遺言は、生前に行える相続対策の一つです。通常、相続人には、民法で定められた相続分(法定相続分)がありますので、何もしなければ、その相続分に応じて各相続人が承継することになります。そのため、現金や預貯金などの分割可能な財産であれば、各相続分ごとに承継して終わりですが、現物を分割するのが難しい財産もあります。その中の1つ不動産は、登記上法定相続分通りに共有名義で登記をすることは可能ですが、仮にその後その不動産を売却しようとすると、相続人全員で行わなければなりませんし、相続人が亡くなってさらに相続が生じ(数次相続)、相続人が増える可能性もあります。相続人が増えるとそれだけ、処分行為等をするのが難しくなったり、時間がかかったりします。
法定相続分を修正する方法として、遺産分割がありますが、遺産分割は、相続発生後に相続人全員でその協議を行う必要があるため、相続人間で不仲な者がいたり、相続人の中に行方不明者などがいると、遺産分割調停を申立てたり、不在者財産管理人の選任を家庭裁判所に申し立てたりなどしなければならず、費用も時間もかかることになります。
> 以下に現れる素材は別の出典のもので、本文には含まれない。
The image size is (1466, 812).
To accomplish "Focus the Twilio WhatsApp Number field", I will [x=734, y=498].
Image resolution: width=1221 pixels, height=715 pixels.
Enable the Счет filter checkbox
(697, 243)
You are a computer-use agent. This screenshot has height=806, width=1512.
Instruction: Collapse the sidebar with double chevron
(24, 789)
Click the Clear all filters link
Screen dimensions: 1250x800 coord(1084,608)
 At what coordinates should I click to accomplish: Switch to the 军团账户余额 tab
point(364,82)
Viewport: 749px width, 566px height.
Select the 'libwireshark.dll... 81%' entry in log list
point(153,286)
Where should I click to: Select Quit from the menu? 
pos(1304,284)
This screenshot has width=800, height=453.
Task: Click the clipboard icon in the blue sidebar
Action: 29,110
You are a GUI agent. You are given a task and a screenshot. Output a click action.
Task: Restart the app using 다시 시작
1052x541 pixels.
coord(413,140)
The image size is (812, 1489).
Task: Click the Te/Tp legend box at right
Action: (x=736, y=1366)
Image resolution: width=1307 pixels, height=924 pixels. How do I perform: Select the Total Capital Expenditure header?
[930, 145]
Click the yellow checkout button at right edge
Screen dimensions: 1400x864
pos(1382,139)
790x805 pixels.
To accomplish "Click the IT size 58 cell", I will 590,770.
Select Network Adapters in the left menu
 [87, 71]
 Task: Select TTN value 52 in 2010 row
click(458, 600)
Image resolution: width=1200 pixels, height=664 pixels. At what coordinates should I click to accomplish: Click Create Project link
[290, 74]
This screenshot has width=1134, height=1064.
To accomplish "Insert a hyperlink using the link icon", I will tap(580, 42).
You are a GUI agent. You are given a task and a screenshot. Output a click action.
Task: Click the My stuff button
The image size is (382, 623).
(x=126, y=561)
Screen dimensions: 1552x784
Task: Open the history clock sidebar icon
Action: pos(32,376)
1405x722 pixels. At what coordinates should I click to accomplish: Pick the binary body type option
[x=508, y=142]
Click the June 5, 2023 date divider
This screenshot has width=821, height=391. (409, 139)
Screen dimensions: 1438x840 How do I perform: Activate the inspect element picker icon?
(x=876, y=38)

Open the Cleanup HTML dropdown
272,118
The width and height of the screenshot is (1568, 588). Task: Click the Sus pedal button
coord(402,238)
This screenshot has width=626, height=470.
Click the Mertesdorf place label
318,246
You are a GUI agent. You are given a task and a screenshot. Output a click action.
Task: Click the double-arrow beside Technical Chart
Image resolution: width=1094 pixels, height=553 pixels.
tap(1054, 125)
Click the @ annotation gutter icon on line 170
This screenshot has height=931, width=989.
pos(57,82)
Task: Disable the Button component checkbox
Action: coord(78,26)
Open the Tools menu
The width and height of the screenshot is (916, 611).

良かれと思って配偶者や子供たちに遺産を残したとしても、ただ残すだけでは、場合によっては逆に相続人間の負担になってしまうケースもあります。
また、近年独り身のお年寄りの方も増えています。戸籍上・法律上もまったく身寄りの方がいらっしゃらない場合に遺産を残しお亡くなりになると、相続人不存在で最終的には遺産は国に帰属してしまいます。
もちろん、国に帰属するのであれば本望である方もいらっしゃるとは思いますが、生前に親交のあった方や身の回りの世話をしてくれた方などで相続人でないためそのままでは遺産を遺すことができない方に対しても遺言であれば遺産を遺すことができます。
つまり、遺言を遺すことによって、自身の死後の相続人間の遺産の分配方法を予め決めることによって相続人間の紛争を予防することもできますし、相続人以外の方に対しても遺産を遺すことができます。

誰しも、自分が死んだ時のことなど考えたくはないのが当然だと思います。
しかし、自分が亡くなった時に自分の親しい人らの間で紛争が起きることは、非常に悲しいことです。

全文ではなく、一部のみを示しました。